TASK GOAL: Output exactly, in the material below, the lines from the one with "The width and" through the one with "You are a GUI". Omit all pictures.

THE DATA:
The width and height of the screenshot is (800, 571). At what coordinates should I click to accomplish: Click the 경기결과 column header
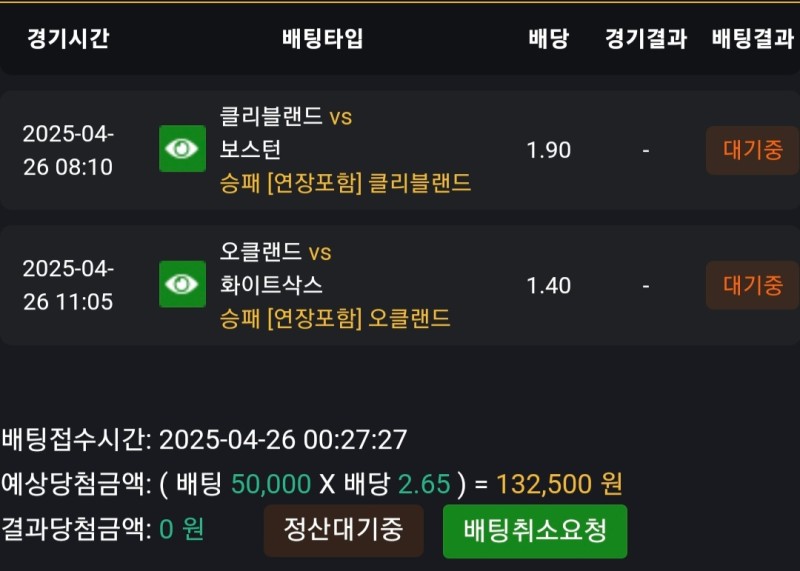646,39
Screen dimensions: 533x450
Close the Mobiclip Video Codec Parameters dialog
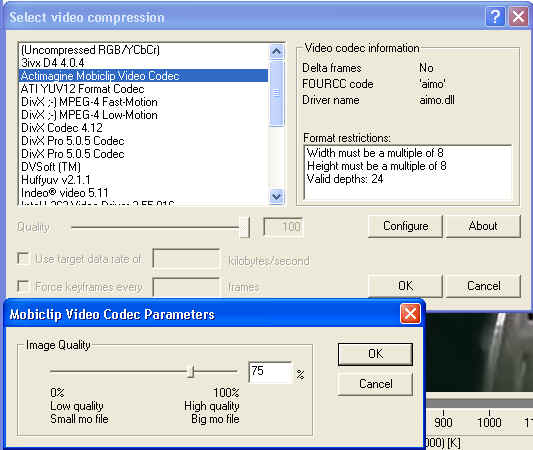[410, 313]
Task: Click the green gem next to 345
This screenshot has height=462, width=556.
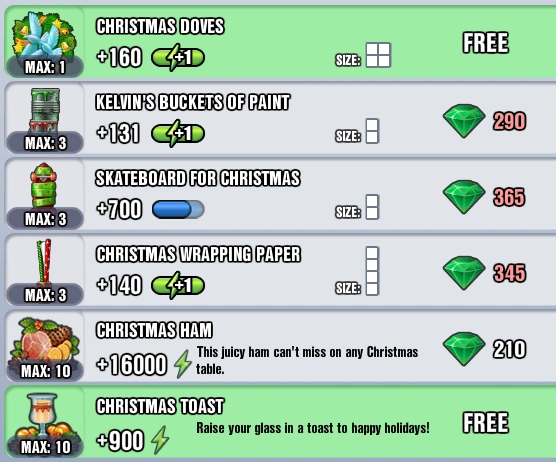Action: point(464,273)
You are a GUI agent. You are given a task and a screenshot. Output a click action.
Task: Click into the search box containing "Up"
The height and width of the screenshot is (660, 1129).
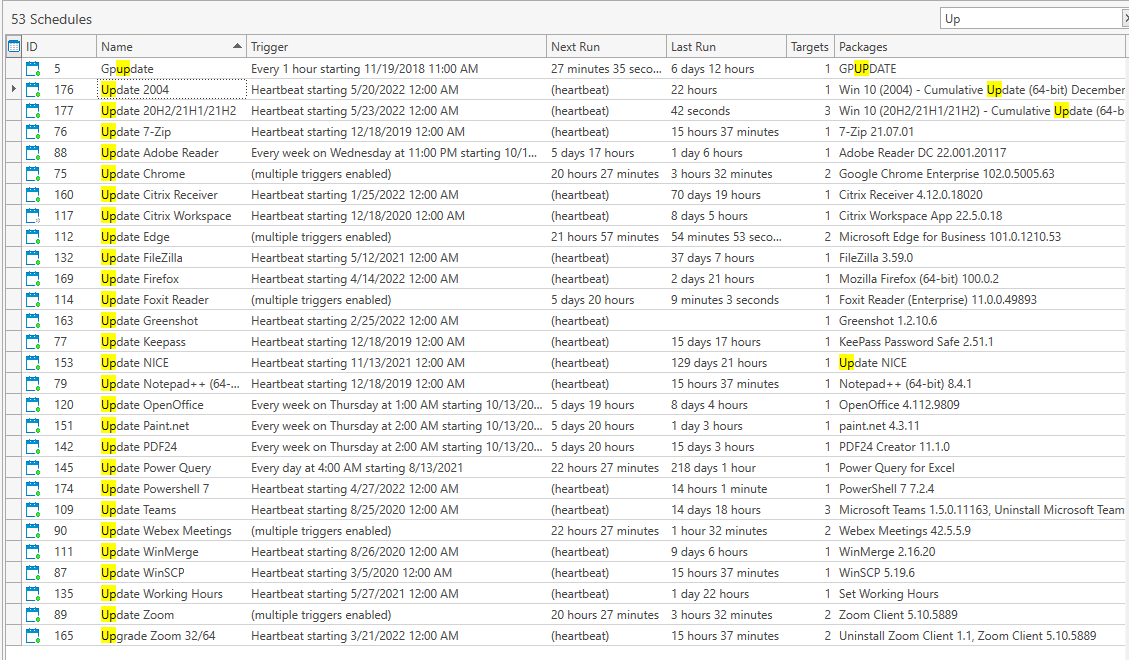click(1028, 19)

* * *

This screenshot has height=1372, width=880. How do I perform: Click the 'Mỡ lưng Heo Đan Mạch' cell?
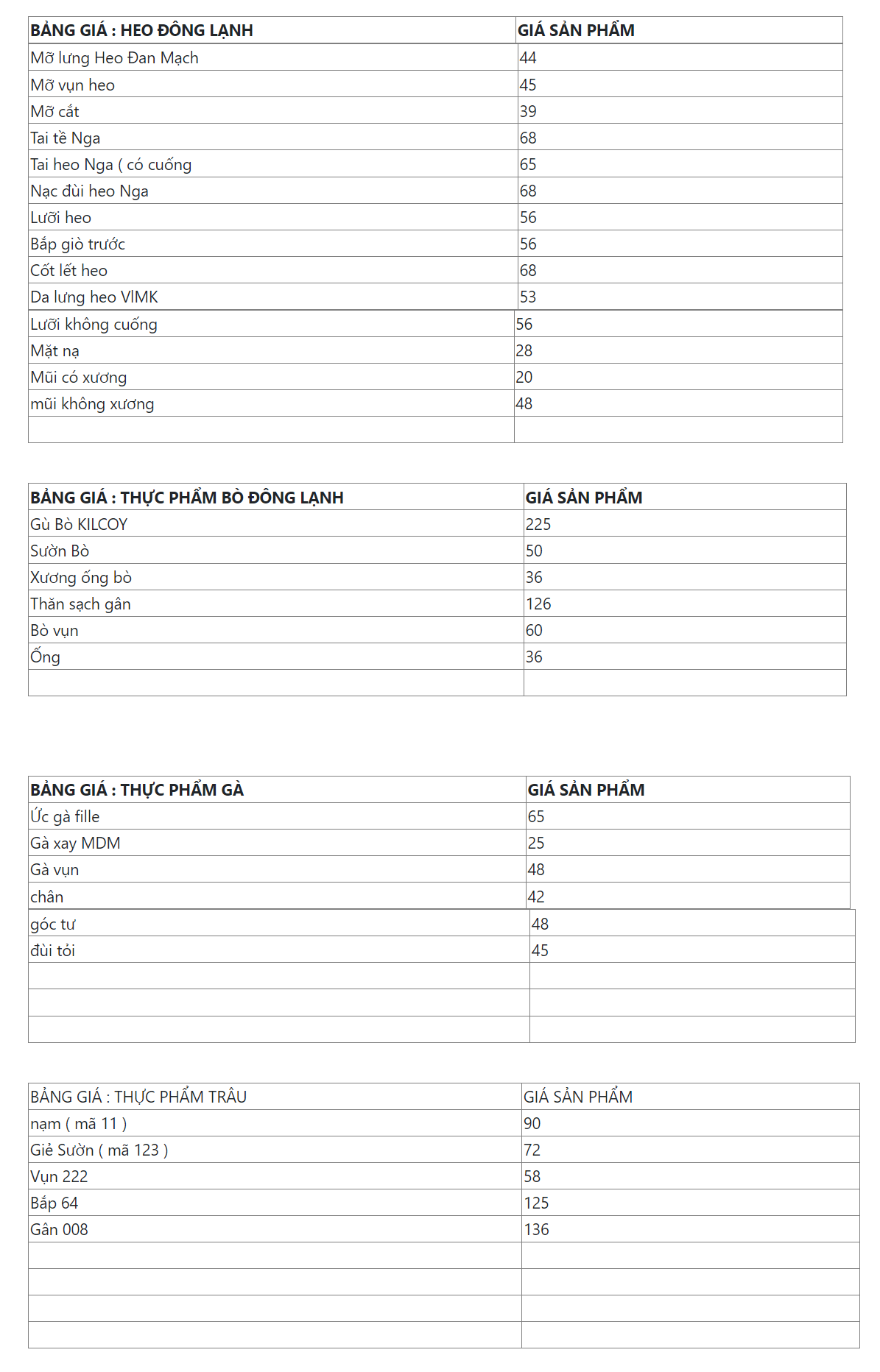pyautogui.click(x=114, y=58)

WRITTEN RESPONSE:
The width and height of the screenshot is (800, 571). At what coordinates should I click to accomplish: Click the 경기결과 column header
646,39
Screen dimensions: 533x450
Close the Mobiclip Video Codec Parameters dialog
[410, 313]
Task: Click the green gem next to 345
This screenshot has height=462, width=556.
Action: point(464,273)
You are a GUI agent. You are given a task and a screenshot. Output a click action.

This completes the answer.